Zaman dulu di daratan China ada seorang pemuda yang bernama “Wan Nian [万年] ” melihat kekacauan perhitungan musim pada saat itu, muncullah niat untuk memperbaiki cara perhitungan musim agar lebih akurat.
Suatu hari, Pemuda tersebut lelah bekerja dan duduk di bawah pohon untuk istirahat. Dia kemudian terinspirasi oleh Bayangan Pohon yang bergerak sehingga menciptakan suatu alat untuk memantau pergerakan bayangan matahari agar dapat mengetahui dan mengukur waktu dalam satu hari. Kemudian, tetesan air dari tebing juga menginspirasikan dia untuk menciptakan alat bertingkat lima yang bernama “Wu Ceng Lou Hu [五层漏壶]” untuk mengukur waktu.
Dengan Alat-alat yang diciptakannya, dia menemukan bahwa masing-masing Musim akan berulang kembali setiap 360-an hari. Raja pada saat itu bernama “Zu Yi [祖乙]” juga sering dipusingkan dengan masalah situasi perubahan musim yang tidak dapat diprediksi. Pemuda “Wan Nian” kemudian membawa alat-alat ciptaannya untuk menemui sang Raja.
Raja Zu Yi sangat gembira mendengarkan penjelasan-penjelasan tentang perhitungan perubahan musim yang ditemukan oleh Wan Nian dan meminta Wan Nian untuk tinggal di Istana. Sang Raja membangun sebuah bangunan yang bernama “Ri Yue Ge” atau “Pavilion Matahari Bulan” untuk mengetahui hukum alam tentang hari dan bulan. Dapat mengetahui lebih akurat waktu Fajar dan Senja setiap harinya, menciptakan Kalender untuk kepentingan dan kesejahteraan Rakyatnya.

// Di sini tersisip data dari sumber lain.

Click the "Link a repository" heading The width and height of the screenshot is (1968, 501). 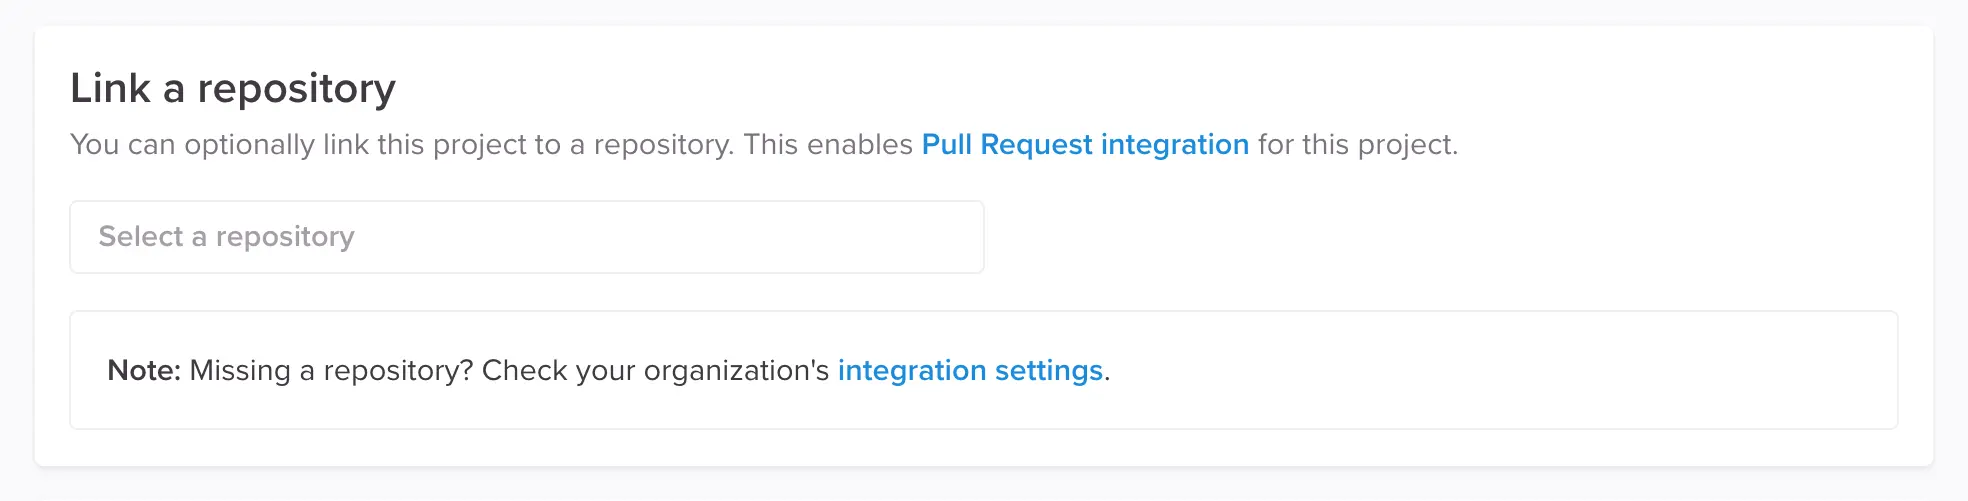pos(233,89)
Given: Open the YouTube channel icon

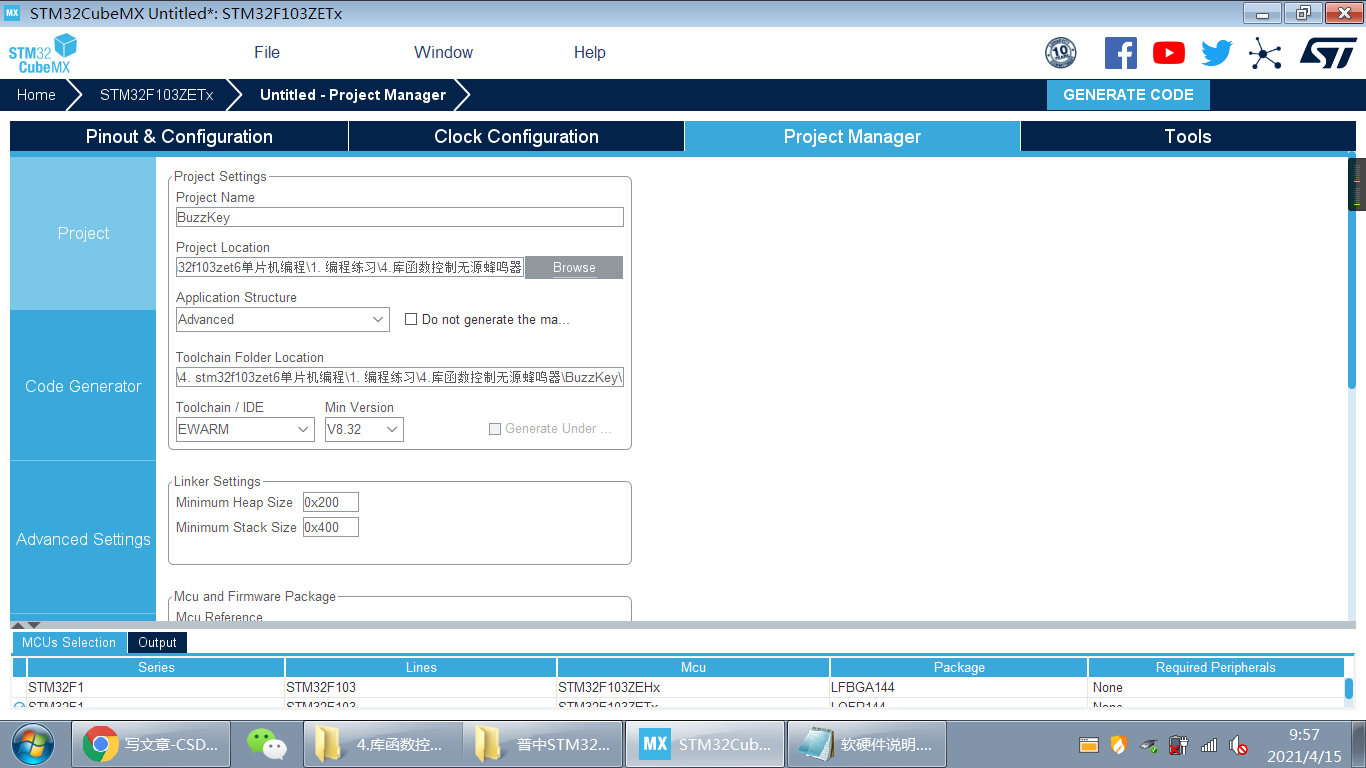Looking at the screenshot, I should click(1168, 53).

Suatu hari, Sang Raja pergi ke Pavilion Matahari Bulan (Ri Yue Ge) untuk mengetahui lebih jelas mengenai perkembangan pembuatan Kalender, beliau melihat sebuah puisi yang terukir di sisi pavilion Matahari Bulan :
Terjemahan ke bahasa Indonesia kira-kira seperti ini :
Matahari terbit dan Tenggelam selama tiga ratus enam puluh, dan terus menerus berulang. Rumput dan Pohon layu mekar terbagi menjadi empat musim, terdapat 12 kali bulan purnama
Perayaan Imlek di Indonesia
Terlepas dari mitos-mitos diatas, perayaan Imlek sudah seharusnya menjadi momentum mengungkapkan syukur atas segala kebaikan alam. Dari hal tersebut kemudian perayaan Imlek akan diikuti tradisi-tradisi seperti, tradisi pada bulan ketiga penanggalan Imlek (Sha Gwee), yakni Ceng Beng (Qing Ming) atau bersih kubur. Ceng Beng artinya bersih dan terang. Ceng artinya bersih, sementara Beng berarti terang. Pada saat Ceng Beng ini, masyarakat Tionghoa tidak hanya membersihkan rumah, tetapi juga membersihkan kuburan leluhur. Tujuannya adalah sebagai bentuk rasa hormat kepada leluhur yang sudah meninggal. Setelah merayakan Tahun Baru Imlek atau Sincia, lima belas hari kemudian mereka akan menggelar Cap Go Meh sebagai penutup rangkaian perayaan.
Mengingat bahwa orang keturunan Tionghoa di Indonesia kemudian menganut berbagai macam agama, ada yang masih menganut Buddha, Tao, Kong Hu Chu, ada yang Kristen, ada yang Katolik, ada yang Muslim, maka Perayaan Imlek ini semestinya dimaknai sebagai Perayaan Tradisi. Perayaan Tradisi Tionghoa yang berpangkal pada ungkapan syukur untuk pergantian tahun dan sekaligus mengucap doa untuk harapan di tahun yang akan datang.